Output the stretch from the line containing "Identify the location of reset." through the end of the rows below, both ends included, as a JSON list of strings with one string per line. Skip blank lines and omit the pictures.

** start of Data provided **

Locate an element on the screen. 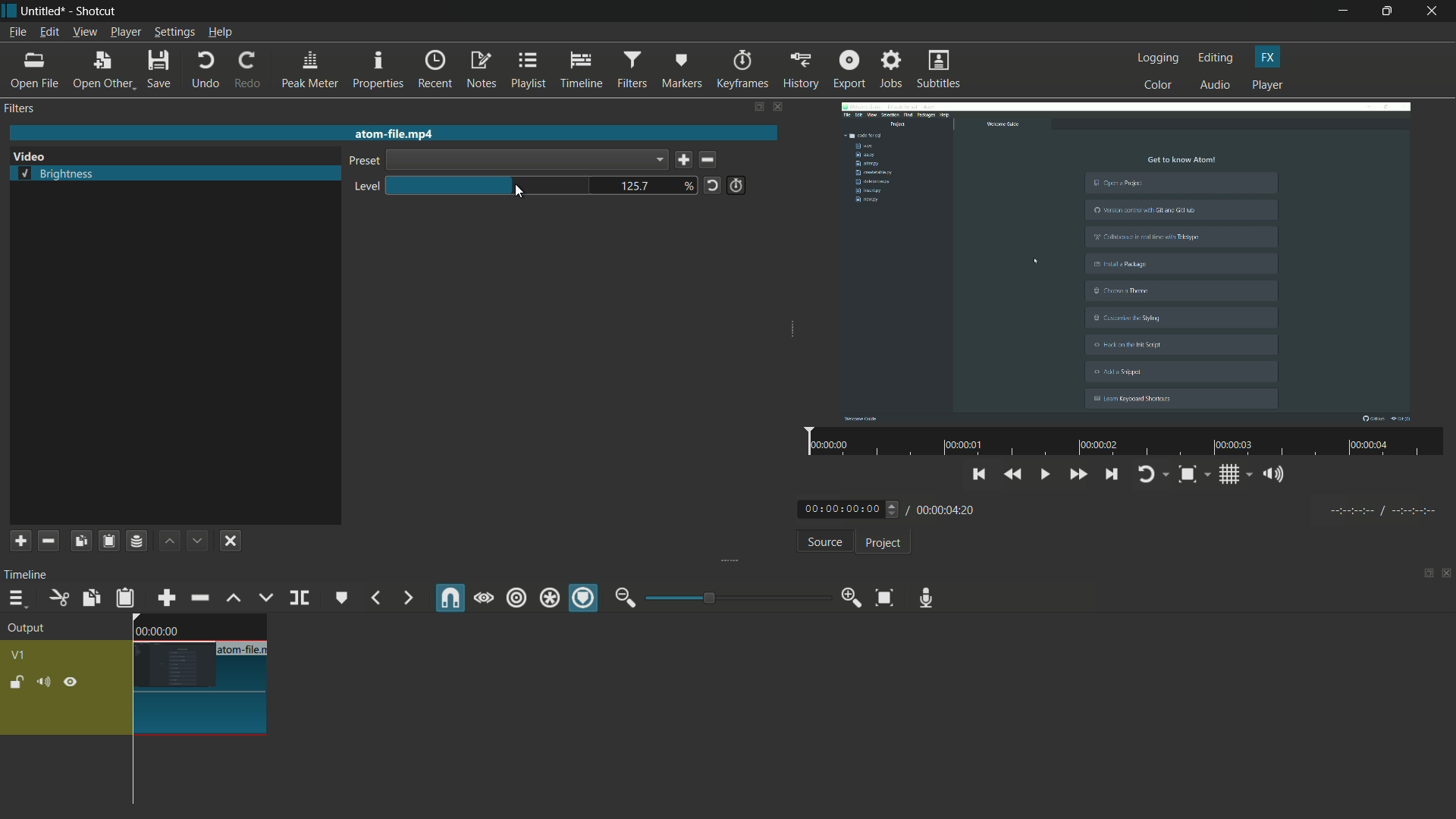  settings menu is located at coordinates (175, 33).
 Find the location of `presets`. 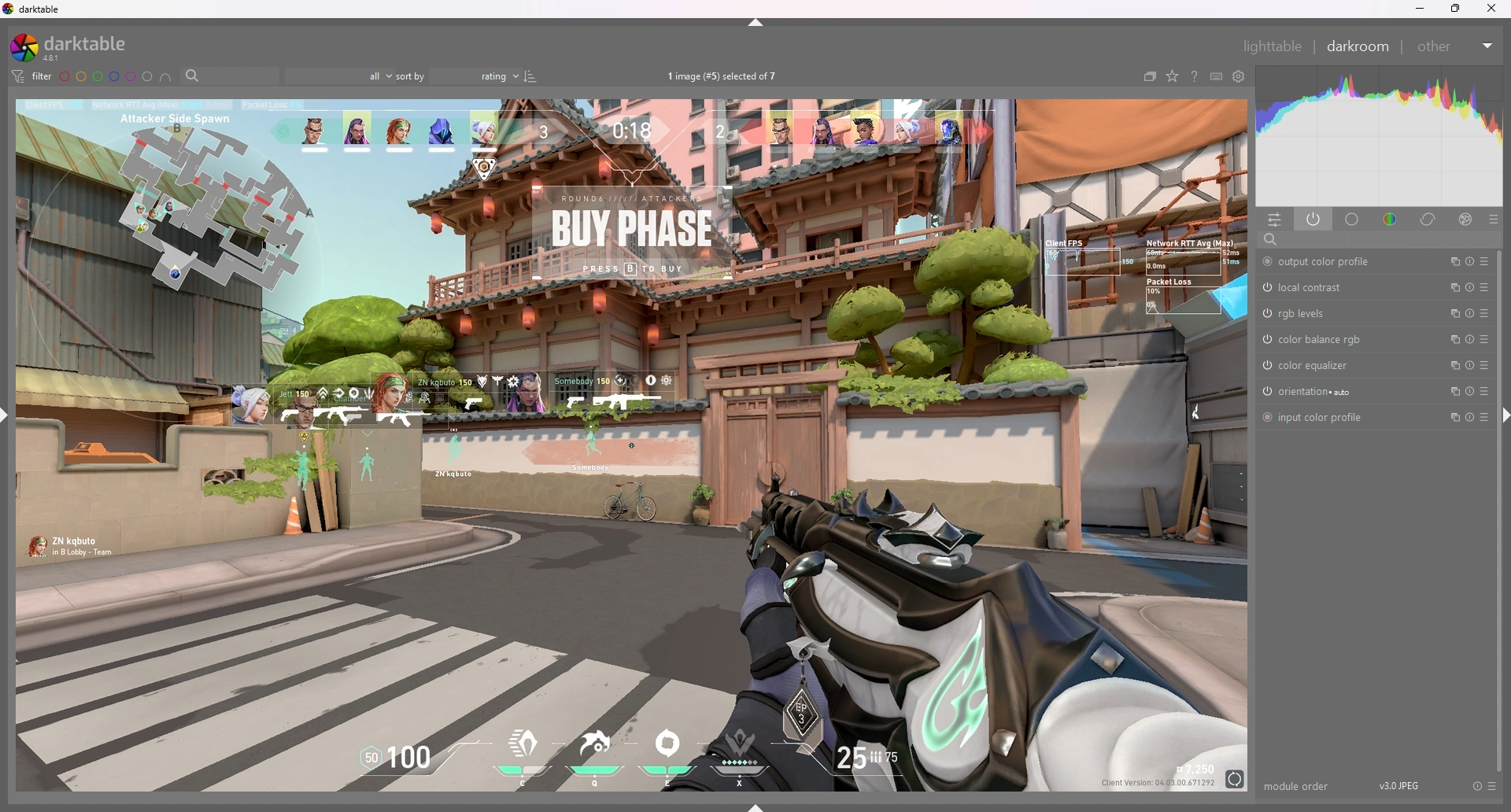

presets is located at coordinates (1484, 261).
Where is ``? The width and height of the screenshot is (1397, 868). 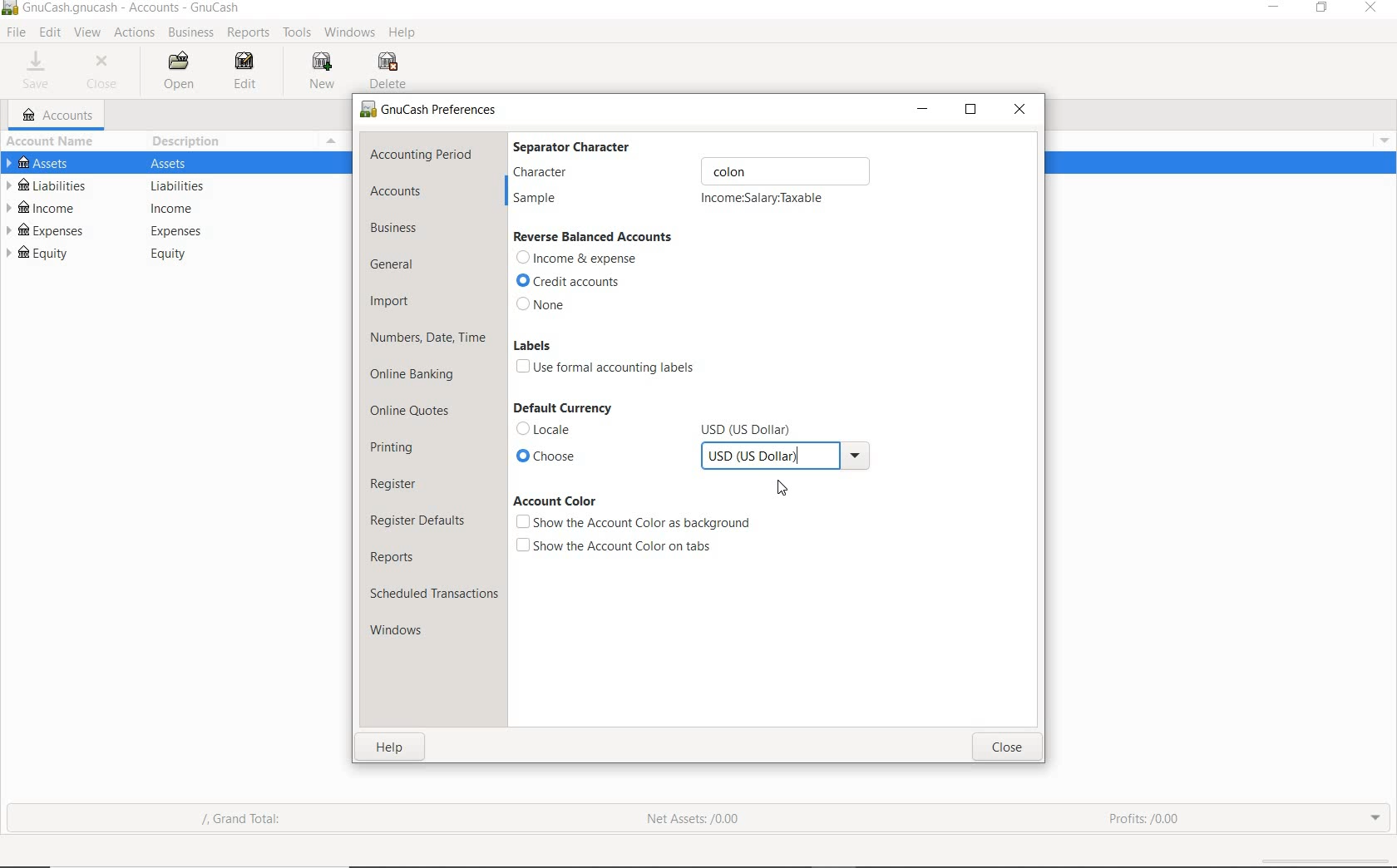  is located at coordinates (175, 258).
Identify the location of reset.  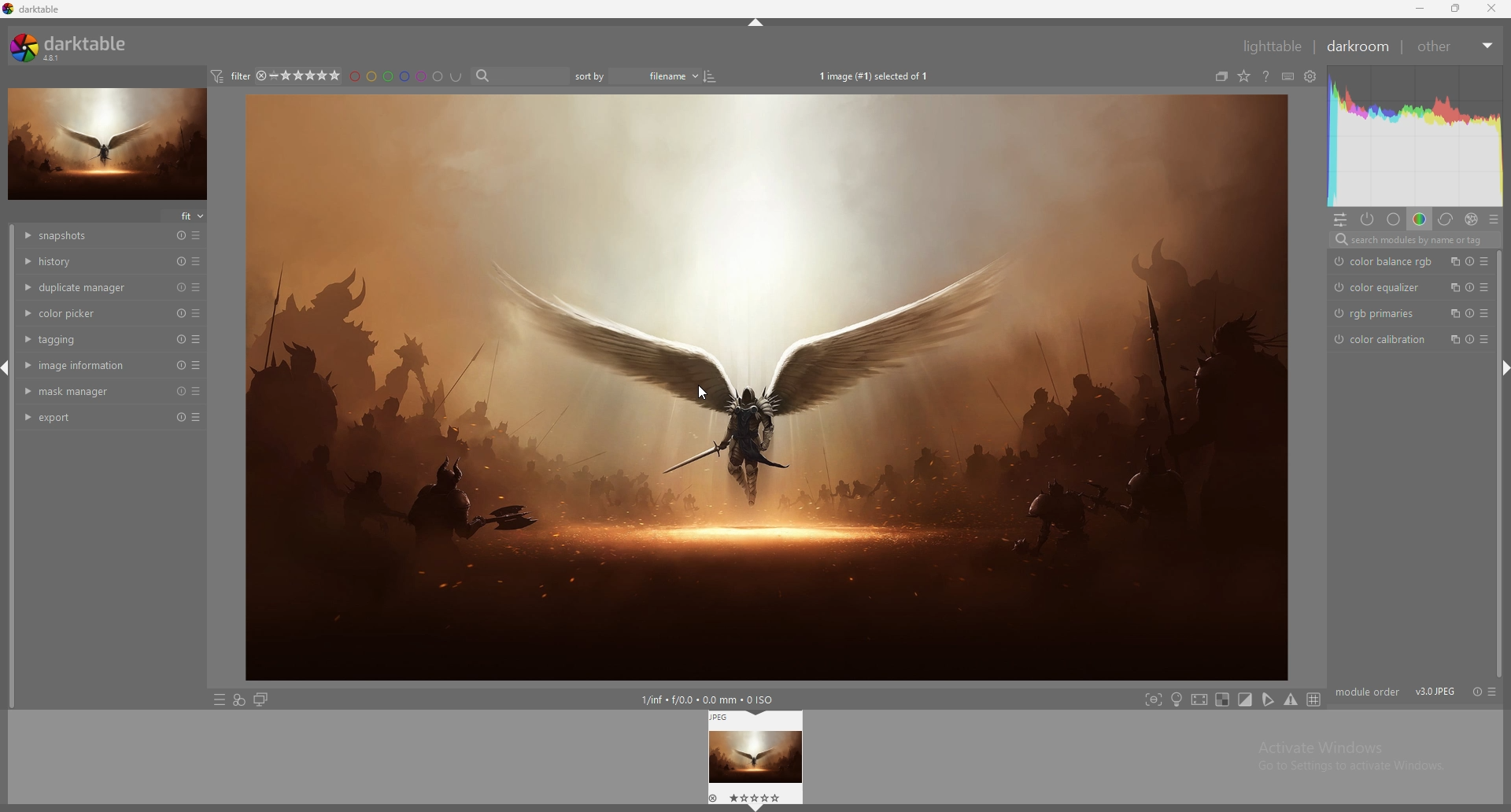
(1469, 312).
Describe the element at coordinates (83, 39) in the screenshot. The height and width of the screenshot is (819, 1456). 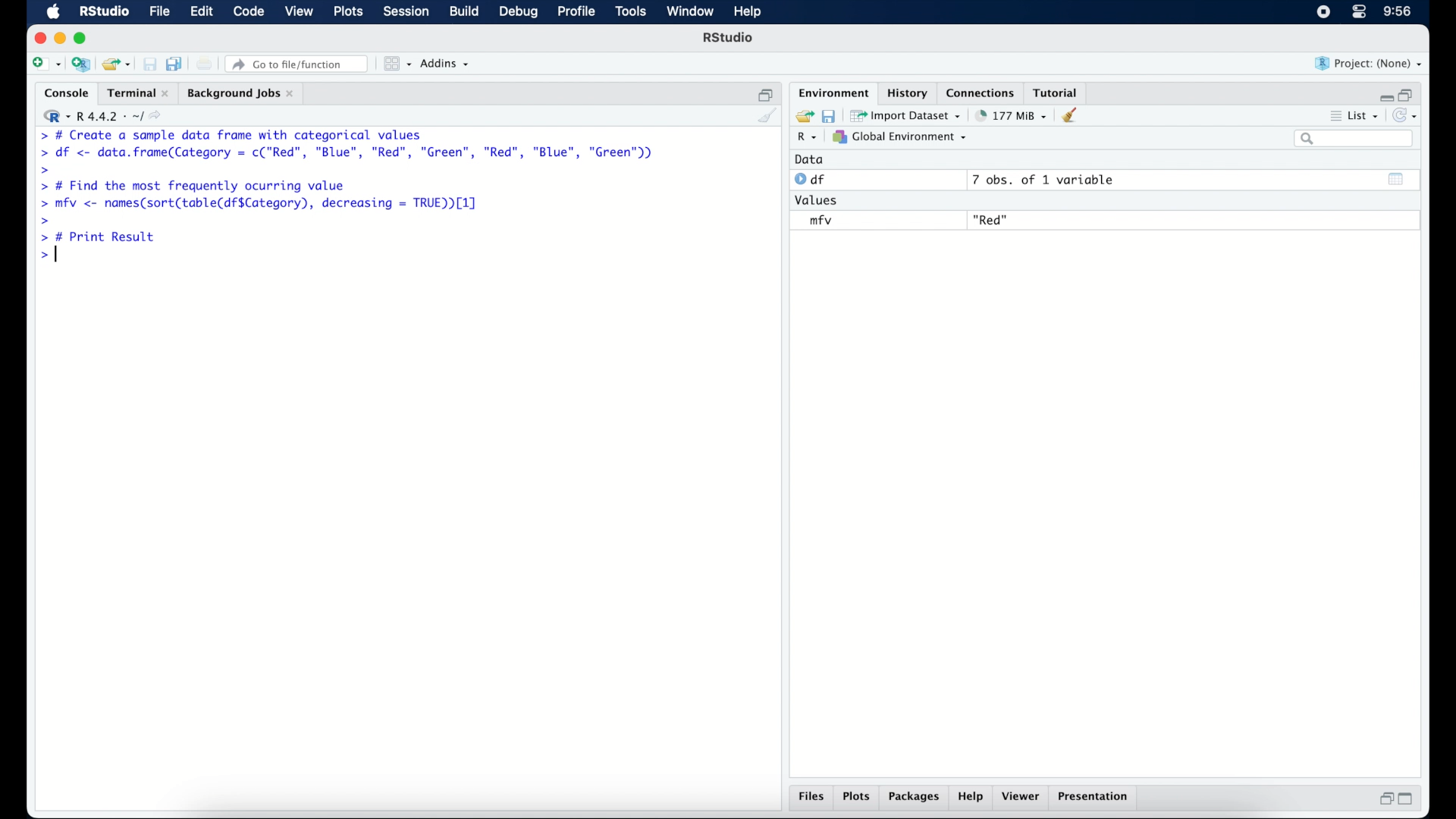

** end of Data provided **

* [Completed exercise]:
[
  "Identify the location of reset.  ",
  "(1469, 312).",
  "Describe the element at coordinates (83, 39) in the screenshot. The height and width of the screenshot is (819, 1456). "
]